Everything in the records below from the line containing "At what coordinates" through the line containing "1024x493 pixels. How" is to be reproduced exactly, those two lines included; no picture is to be copied.

*** DATASET ENTRIES Section Begins ***

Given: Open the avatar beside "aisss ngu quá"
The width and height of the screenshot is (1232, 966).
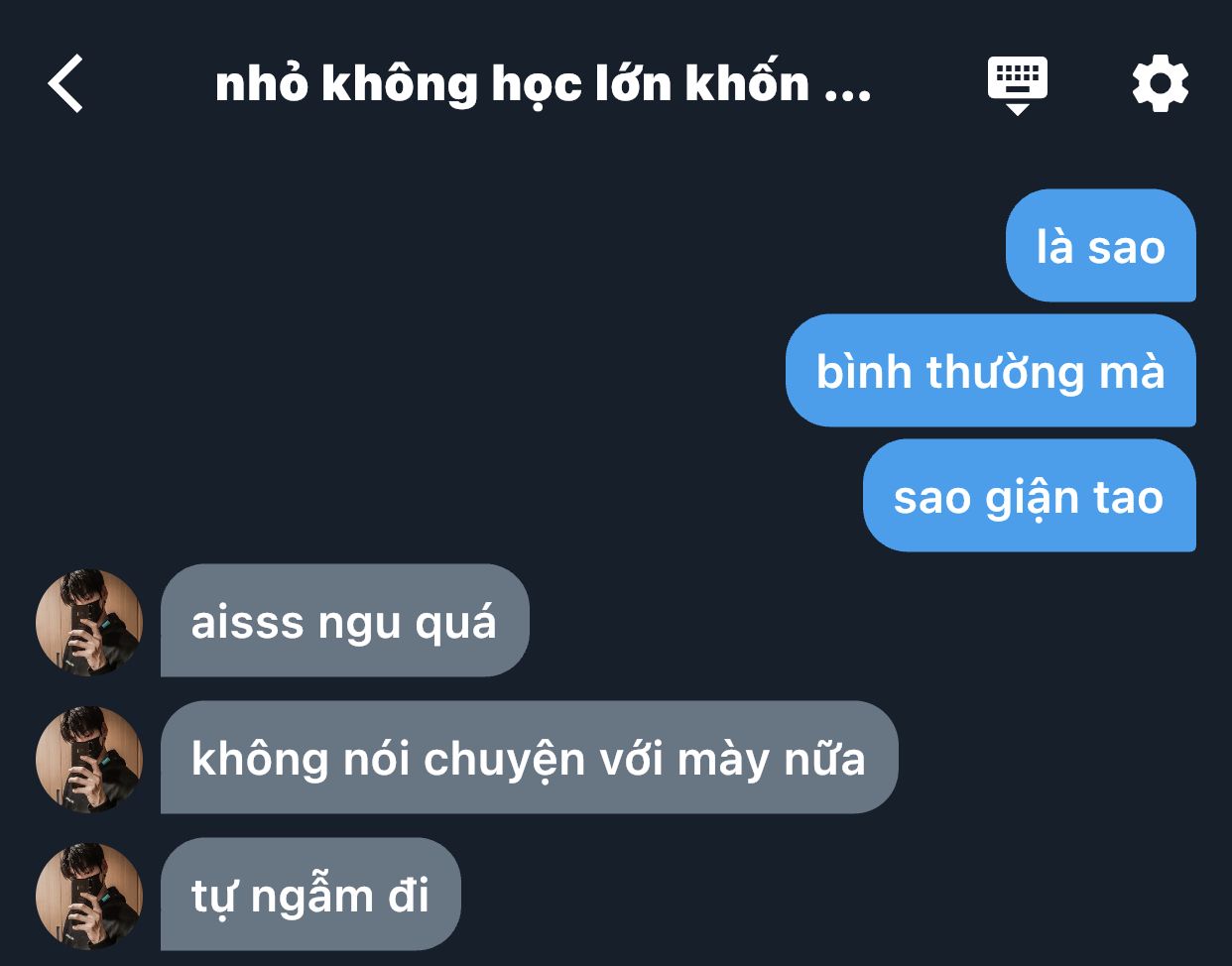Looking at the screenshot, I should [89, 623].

*** DATASET ENTRIES Section Ends ***
*** DATASET ENTRIES Section Begins ***

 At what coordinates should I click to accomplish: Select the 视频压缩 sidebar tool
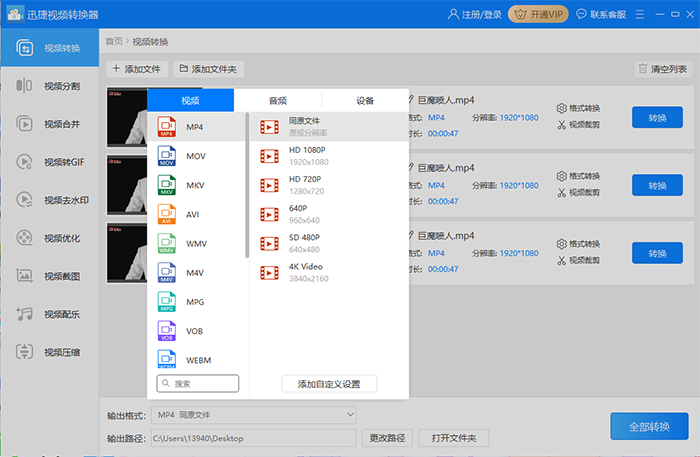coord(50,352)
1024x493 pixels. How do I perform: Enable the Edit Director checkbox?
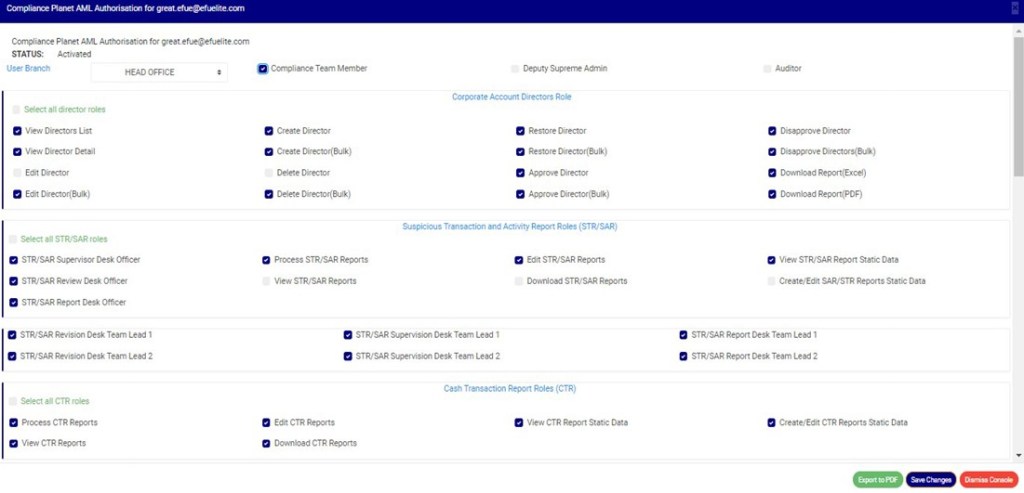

*** DATASET ENTRIES Section Ends ***

RESULT OF THIS TASK:
 At what coordinates should I click to accomplish: Select the 视频压缩 sidebar tool
coord(50,352)
1024x493 pixels. How do I perform: Enable the Edit Director checkbox?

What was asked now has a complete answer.